The analyzer includes synonyms when it builds the index, and does not add synonyms when it is used to process a query.


Solution

  • For the "note", "notes", "notice", "notification" list of synonyms:

    It is possible to build an index of the above synonyms so that every query listed in the question will find all three documents - including the phrase searches without the need for any ~n proximity searches.

    I see there is a separate question for the other list of synonyms "subtree", "sub tree", "sub-tree" - so I will skip those here (I expect the below approach will not work for those, but I would have to take a closer look).


    The solution is straightforward, and it's based on a realization that I was (in an earlier question) completely incorrect in an assumption I made about how to build the synonyms:

    You can place multiple synonyms of a given word at the same position as the word, when building your indexed data.

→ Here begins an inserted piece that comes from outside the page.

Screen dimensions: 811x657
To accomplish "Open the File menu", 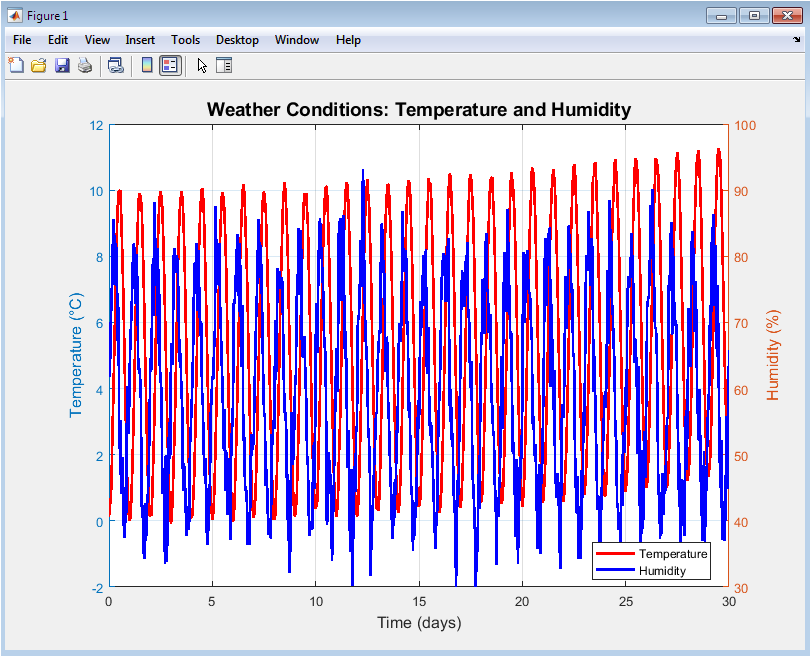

I incorrectly thought you needed to provide the synoyms as a list - but you can provide them one at a time as words.


    Here is the approach:

    My analyzer:

    Analyzer analyzer = new Analyzer() {
        @Override
        protected Analyzer.TokenStreamComponents createComponents(String fieldName) {
            Tokenizer source = new StandardTokenizer();
            TokenStream tokenStream = source;
            tokenStream = new LowerCaseFilter(tokenStream);
            tokenStream = new ASCIIFoldingFilter(tokenStream);
            tokenStream = new SynonymGraphFilter(tokenStream, getSynonyms(), ignoreSynonymCase);
            tokenStream = new FlattenGraphFilter(tokenStream);
            return new Analyzer.TokenStreamComponents(source, tokenStream);
        }
    };
    

    The getSynonyms() method used by the above analyzer, using the note,notes,notice,notification list:

    private SynonymMap getSynonyms() {
        // de-duplicate rules when loading:
        boolean dedup = Boolean.TRUE;
        // include original word in index:
        boolean includeOrig = Boolean.TRUE;
    
        String[] synonyms = {"note", "notes", "notice", "notification"};
    
        // build a synonym map where every word in the list is a synonym
        // of every other word in the list:
        SynonymMap.Builder synMapBuilder = new SynonymMap.Builder(dedup);        
        for (String word : synonyms) {
            for (String synonym : synonyms) {
                if (!synonym.equals(word)) {
                    synMapBuilder.add(new CharsRef(word), new CharsRef(synonym), includeOrig);
                }
            }
        }
    
        SynonymMap synonymMap = null;
        try {
            synonymMap = synMapBuilder.build();
        } catch (IOException ex) {
            System.err.print(ex);
        }
        return synonymMap;
    }
    

    I looked at the indexed data by using org.apache.lucene.codecs.simpletext.SimpleTextCodec, to generate human-readable indexes (just for testing purposes):

    IndexWriterConfig iwc = new IndexWriterConfig(analyzer);
    iwc.setOpenMode(OpenMode.CREATE);
    iwc.setCodec(new SimpleTextCodec());
    

    This allowed me to see where the synonyms were inserted into the indexed data. So, for example, taking the word note, we see the following indexed entries:

      term note
        doc 0
          freq 1
          pos 2
        doc 1
          freq 1
          pos 2
        doc 2
          freq 1
          pos 2
    

    So, that tells us that all three documents contain note at token position 2 (the 3rd word).

    And for notification we see exactly the same data:

      term notification
        doc 0
          freq 1
          pos 2
        doc 1
          freq 1
          pos 2
        doc 2
          freq 1
          pos 2
    

    We see this for all the words in the synonym list, which is why all 8 queries return all 3 documents.